Obama-era rule on financial advisers to go forward, for now

Alexander Acosta
FILE - In this March 22, 2017, file photo, then-Labor secretary-designate Alexander Acosta testifies on Capitol Hill in Washington. The Trump administration is allowing to go forward an Obama-era rule that puts stricter requirements on professionals who advise retirement savers on their investments. But it's leaving open the possibility that deep changes to the rule will still be made. Acosta, President Donald Trump's new labor secretary, said Tuesday, May 23, 2017, the department has decided not to delay the rule while it seeks public input on how to change it. (AP Photo/Manuel Balce Ceneta, File)

WASHINGTON (AP) — The Trump administration is allowing to go forward an Obama-era rule that puts stricter requirements on professionals who advise retirement savers on their investments. But it’s leaving open the possibility that deep changes to the rule will still be made.

Wall Street and Republican lawmakers have been pushing against the so-called “fiduciary” rule, which requires that financial pros who charge commissions put their clients’ best interests first when advising them on retirement investments. President Donald Trump in February told the Labor Department to delay implementing the rule, due to be phased in starting June 9.

But Trump’s new labor secretary, Alexander Acosta, said Tuesday the department has decided not to delay the rule while it seeks public input on how to change it.

“Respect for the rule of law leads us to the conclusion that this (June 9) date cannot be postponed,” Acosta wrote in an op-ed piece in The Wall Street Journal. “Trust in Americans’ ability to decide what is best for them and their families leads us to the conclusion that we should seek public comment on how to revise this rule.”

Americans have about $14 trillion in retirement savings — in 401(k) retirement accounts, other defined-contribution plans such as federal employees’ plans and in individual retirement accounts. Supporters of the fiduciary rule see it as key to guaranteeing the integrity of the advice they get on where to invest it. The aim of the rule, put in by the Obama administration about a year ago, was to prevent financial advisers from steering clients toward investments with higher commissions and fees that can chip away at retirement savings.

Investors would save about $4 billion annually under the rule, according to Obama administration estimates.

The financial industry, on the other hand, has argued that the rule would limit retirees’ investment choices by forcing advisers to steer them to low-risk options.
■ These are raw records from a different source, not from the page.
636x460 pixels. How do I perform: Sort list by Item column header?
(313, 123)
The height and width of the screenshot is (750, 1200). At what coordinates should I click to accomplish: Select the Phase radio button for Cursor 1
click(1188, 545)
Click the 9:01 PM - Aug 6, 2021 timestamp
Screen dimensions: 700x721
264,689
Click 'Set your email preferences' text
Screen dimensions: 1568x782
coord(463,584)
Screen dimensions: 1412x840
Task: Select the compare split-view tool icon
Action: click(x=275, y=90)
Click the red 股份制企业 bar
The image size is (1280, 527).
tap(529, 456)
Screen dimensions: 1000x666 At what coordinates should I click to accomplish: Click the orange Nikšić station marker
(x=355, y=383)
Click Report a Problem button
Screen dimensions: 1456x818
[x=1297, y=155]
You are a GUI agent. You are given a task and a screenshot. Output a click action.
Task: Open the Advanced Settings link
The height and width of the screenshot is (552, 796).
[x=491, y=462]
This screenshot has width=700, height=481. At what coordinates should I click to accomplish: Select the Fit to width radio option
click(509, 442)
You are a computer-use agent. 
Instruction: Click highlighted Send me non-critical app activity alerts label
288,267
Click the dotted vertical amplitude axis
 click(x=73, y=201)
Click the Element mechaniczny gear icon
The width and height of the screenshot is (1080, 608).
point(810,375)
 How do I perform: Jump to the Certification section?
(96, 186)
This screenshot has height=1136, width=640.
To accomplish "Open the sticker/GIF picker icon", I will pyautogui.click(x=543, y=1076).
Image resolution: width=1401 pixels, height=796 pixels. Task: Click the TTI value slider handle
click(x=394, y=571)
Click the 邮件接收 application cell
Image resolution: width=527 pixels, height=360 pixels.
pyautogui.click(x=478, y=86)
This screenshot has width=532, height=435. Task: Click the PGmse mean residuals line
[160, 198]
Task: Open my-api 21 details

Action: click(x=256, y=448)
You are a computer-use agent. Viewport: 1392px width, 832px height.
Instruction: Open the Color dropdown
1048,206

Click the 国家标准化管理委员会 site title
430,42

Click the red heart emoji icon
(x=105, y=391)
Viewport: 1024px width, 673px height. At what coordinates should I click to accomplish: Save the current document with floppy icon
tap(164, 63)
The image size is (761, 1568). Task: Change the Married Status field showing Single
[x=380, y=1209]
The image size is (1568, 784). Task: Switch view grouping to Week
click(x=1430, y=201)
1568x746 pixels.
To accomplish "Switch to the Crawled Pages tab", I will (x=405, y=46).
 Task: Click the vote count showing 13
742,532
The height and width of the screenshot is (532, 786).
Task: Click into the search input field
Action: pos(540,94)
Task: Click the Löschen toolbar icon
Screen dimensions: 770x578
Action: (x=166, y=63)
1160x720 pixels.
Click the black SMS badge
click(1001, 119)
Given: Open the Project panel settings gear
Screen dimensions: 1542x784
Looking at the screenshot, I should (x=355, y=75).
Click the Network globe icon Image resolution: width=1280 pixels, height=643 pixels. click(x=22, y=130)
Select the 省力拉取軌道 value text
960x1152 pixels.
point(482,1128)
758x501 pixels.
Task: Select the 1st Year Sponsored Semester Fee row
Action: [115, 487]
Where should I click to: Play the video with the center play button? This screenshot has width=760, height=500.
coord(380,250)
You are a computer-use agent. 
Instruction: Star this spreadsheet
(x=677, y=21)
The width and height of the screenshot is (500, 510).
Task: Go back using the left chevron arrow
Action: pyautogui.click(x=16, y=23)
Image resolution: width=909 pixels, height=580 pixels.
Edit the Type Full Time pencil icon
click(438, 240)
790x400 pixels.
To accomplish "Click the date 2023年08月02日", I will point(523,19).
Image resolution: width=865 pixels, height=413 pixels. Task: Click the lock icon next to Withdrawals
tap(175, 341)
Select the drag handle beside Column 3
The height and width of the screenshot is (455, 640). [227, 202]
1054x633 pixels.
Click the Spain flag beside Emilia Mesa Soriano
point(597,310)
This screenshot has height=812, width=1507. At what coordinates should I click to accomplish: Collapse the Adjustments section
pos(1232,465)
Consumer advocates greeted Acosta’s announcement, which appeared as a departure from a string of moves in recent months by the administration and Republican lawmakers to ease regulations.

The move was “a great victory for Americans saving for retirement,” said Dennis Kelleher, the president of Better Markets, a group that advocates for stricter regulation.

Pamela Banks, senior policy counsel for Consumers Union, urged the Labor Department “to resist industry-led efforts to diminish or weaken the rule and the important protections it provides.”

Experts say problems sometimes arise when people who are retiring “roll over” their employer-based 401(k) assets into IRAs. Brokers may persuade them to put those assets into variable annuities, real estate investment trusts or other investments that can be risky or otherwise not in the client’s best interest.

Variable annuities can provide higher returns from the stocks or bonds they are tied to, but they are riskier than fixed annuities, which pay a set income to an investor for life.

“The rollover decision at retirement may be the most important one many investors ever make and it is often irreversible. It generally involves large sums and there have been many reports of abuse,” financial analysis firm Dalbar said Tuesday. “Now that the fiduciary rule is cast in stone, common rollover practices violate regulations.”

The American Council of Life Insurers, whose member companies sell annuities for retirement income, said it was disappointed by the Labor Department’s decision.

The rule that will take effect next month “significantly harms consumers’ ability to plan and save for financially secure retirements,” ACLI President Dirk Kempthorne said in a statement. “As currently written, the regulation limits retirement savers’ access to education and information about annuities, the only financial products in the marketplace that guarantee lifetime income.”

Undoing the fiduciary rule was part of a promised assault by Trump on financial rules put in by President Barack Obama and Democratic lawmakers after the 2008-09 crisis and Great Recession. Trump ordered a government review of the Dodd-Frank financial oversight law, which he has called a “disaster.”

Major Republican legislation to unwind the Dodd-Frank law, now pointed toward a vote by the U.S. House, would repeal the Labor Department rule. It would not be replaced until the Securities and Exchange Commission came up with a separate rule for all investments, not just retirement assets, prescribing standards for brokers and advisers — and it would have to be close to the SEC’s rule. The SEC may be expected to take a friendlier approach to the financial industry than the Labor Department.

Acosta concluded his op-ed by saying the Labor Department “will roll back regulations that harm American workers and families. We will do so while respecting the principles and institutions that make America strong.”